Sunday night on the Titanic got very, very cold, icy, and I asked the steward why it was so cold. He said we must be in the region of ice.... N--- and I went to bed at ten... at a quarter to twelve we were awaken by an awful sort of bang and the engines stopping suddenly. We had an extraordinary feeling that something dreadful had happened, as when the engine stopped there was a terrible silence and then the awful noise of steam being let off. We heard one or two peopl walking up and down the passage, so we got up and asked the steward what had happened. He said we had struck an iceberg. This excited us, and we put on dressing-gowns and fur coats and went up on deck. We went forward and saw the bow of the ship covered in ice, but we could not see the berg. We walked about on deck and talked, and wondered if we should go back to bed or not, when suddenly the Purser appeared and said: “Will you all go quietly and put on warm clothing and your life-belts, and go up on the top deck? The women and children will be put in the lifeboats first.”
we all dispersed very calmly, got to our own state-room,..."
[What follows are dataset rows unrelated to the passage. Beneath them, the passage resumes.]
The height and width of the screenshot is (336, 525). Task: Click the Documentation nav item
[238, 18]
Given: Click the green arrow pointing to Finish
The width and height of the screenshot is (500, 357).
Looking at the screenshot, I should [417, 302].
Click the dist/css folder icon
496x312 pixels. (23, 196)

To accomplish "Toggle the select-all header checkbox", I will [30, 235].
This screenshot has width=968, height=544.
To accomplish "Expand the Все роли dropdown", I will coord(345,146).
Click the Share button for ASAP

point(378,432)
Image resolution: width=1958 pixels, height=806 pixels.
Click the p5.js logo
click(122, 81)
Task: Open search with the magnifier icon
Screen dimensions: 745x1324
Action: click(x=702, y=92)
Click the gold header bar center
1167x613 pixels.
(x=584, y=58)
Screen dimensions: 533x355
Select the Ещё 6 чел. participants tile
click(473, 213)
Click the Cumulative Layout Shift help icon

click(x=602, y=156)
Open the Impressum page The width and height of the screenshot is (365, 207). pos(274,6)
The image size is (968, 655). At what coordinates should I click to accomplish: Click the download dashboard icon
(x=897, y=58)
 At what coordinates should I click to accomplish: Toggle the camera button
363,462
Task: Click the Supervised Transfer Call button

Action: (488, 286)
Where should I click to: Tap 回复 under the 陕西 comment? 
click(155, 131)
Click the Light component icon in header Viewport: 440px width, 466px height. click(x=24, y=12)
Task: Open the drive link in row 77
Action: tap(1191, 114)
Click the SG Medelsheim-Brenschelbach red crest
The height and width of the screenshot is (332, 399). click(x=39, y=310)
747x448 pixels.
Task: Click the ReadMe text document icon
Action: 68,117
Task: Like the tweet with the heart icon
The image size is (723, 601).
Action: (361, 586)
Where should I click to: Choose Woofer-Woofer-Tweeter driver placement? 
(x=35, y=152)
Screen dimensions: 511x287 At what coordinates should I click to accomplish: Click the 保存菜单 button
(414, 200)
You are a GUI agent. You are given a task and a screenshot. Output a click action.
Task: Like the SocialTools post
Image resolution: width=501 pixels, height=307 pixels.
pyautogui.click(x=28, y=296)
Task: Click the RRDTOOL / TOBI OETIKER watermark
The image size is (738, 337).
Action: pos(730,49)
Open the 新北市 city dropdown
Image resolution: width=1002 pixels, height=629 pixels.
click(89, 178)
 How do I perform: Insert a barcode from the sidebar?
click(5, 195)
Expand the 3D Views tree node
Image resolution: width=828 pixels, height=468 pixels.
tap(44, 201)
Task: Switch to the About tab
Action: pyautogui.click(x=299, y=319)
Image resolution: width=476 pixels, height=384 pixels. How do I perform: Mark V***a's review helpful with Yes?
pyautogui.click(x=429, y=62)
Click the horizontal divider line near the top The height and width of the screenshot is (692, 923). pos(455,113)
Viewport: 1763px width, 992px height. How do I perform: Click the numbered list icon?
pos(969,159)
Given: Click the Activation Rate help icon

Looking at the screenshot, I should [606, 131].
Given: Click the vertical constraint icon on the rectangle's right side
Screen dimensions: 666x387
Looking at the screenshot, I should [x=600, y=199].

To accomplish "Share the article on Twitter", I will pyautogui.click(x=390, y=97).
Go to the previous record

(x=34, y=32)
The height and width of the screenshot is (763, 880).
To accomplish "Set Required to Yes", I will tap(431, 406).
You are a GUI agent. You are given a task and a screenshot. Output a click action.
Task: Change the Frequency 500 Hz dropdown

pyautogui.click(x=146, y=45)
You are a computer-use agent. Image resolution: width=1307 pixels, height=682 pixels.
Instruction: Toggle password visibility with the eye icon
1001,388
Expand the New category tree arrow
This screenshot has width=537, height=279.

As can been seen, there is some noticeable differences between the two publications. The main difference I am of concern with, is the statement that in Behe's version the Captain told them to dawn lifebelts, while in the other version it was the Purser.

In the article, 'Lady Rothes Describes the Horror of Survivors' Chase of Phantom Light', published in the New York Herald on April 22, 1912, has her stating:

“I went to bed at half-past seven,” she said, “and my cousin, Miss Gladys Cherry, who shared my room -No.77 on deck B.- also retired. It was bitterly cold. I was awakened by a slight jar and then a grating noise. I turned on the light and saw that it was 11:46, and I wondered at the sudden quiet. Gladys had not been awakened and I called her and asked did she not think it strange that the engines had stopped. As I opened our cabin door I saw a steward. He said we had struck some ice. Our fur coats over our night gowns were all the clothes we had. My cousin asked the chief steward if there was any danger and he answered, 'Oh, no, we have just grazed some ice and it does not amount to anything.'
The Call for Lifebelts
“As we hurried along Lambert Williams came up and explained that the watertight compartments must surely hold. Just then an officer hurried by,“'Will you all get lifebelts on! Dress warmly and come up to A deck!' Quite stunned by the order, we all went. As I was going going in to our stateroom my maid said water was pouring into the racquet court.

Later Rothes would speak of Mr. Brown the purser (there was no purser named Brown, perhaps it is meant to read Barker), and Captain Smith who she stood 'shoulder to shoulder' with, which means, that at least she knew these men by sight, and would have stated if one of them had said to put on lifebelts. Overall, we have three different possibilities, Captain Smith, a Purser or an Officer.

Does anyone have any other sources that may clarify these? I can't find Behe's second source. Is this where the 'Captain' came from?